¿Qué quieres ser de mayor?

Nuria Garcés

Me ha dado una cierta pena. He ido a charlar con los alumnos que finalizaban hoy los exámenes de selectividad y, la verdad, no me he encontrado con alegría desbordante, ni con nervios, ni con suspiros de alivio. Ni entre los que contaban con aprobar ni con los que no. Las cosas han cambiado mucho, y de cuando yo me examiné, hace la friolera de diecisiete años, a ahora, los jóvenes no son lo que eran. La frialdad era bastante grande. Y eso que acababan de pasar un examen que, de aprobarlo, les da el pasaporte para seguir estudiando en la universidad, para seguir formándose, para seguir creciendo.

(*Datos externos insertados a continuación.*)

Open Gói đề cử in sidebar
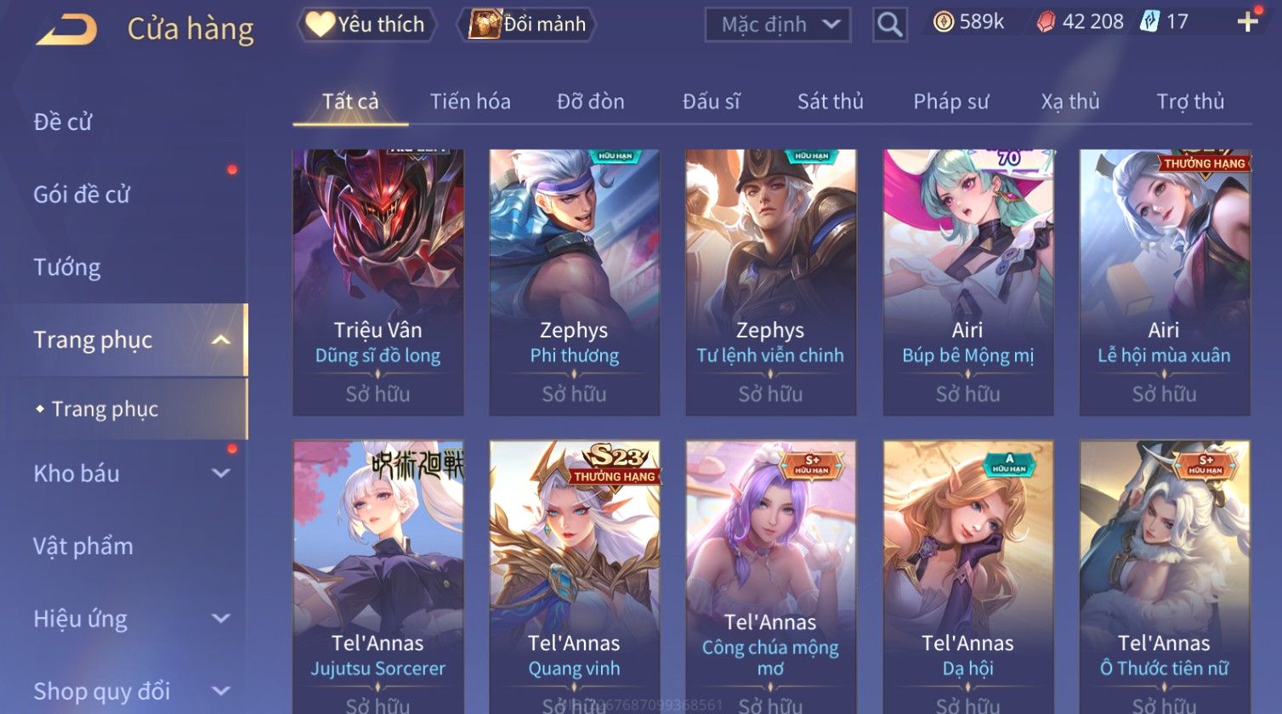The width and height of the screenshot is (1282, 714). 82,195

No sabían si iban a aprobar o no; pero tampoco sabían en su mayoría, lo que quieren estudiar, caso de que la suerte les acompañe. Todo el mundo sabe que en septiembre quedan los saldos, algunas plazas en carreras que, normalmente, no son las más deseadas, porque éstas ya están copadas. Pero los chavales con los que he hablado, tenían en el mejor de los casos, una ligerísima idea de lo que querrían hacer. A saber, de entre las respuestas que he obtenido: ?alguna ingeniería, aunque son todas tan distintas que no sé cuál?; ?algún módulo de algo?; ?magisterio infantil, yo quería el de educación física pero como ya no hay plazas, algo habrá que hacer; ?no lo he pensado, cuando apruebe, si apruebo, entonces veré?. Fíjense que, en el mejor de los casos, lo que comiencen a estudiar será lo que marque su futuro, el futuro de sus vidas, a lo que se dedicarán el día de mañana, de lo que deberán comer, como quien dice.

Dice un estudio que se ha hecho entre los jóvenes aragoneses, que sólo un 35% se hacen la cama por la mañana. Un poco vaguetes ya son, pero también indecisos. Me gustaría saber qué porcentaje tiene la menor idea de lo que quiere ser de mayor. Y eso que tienen ya dieciocho años.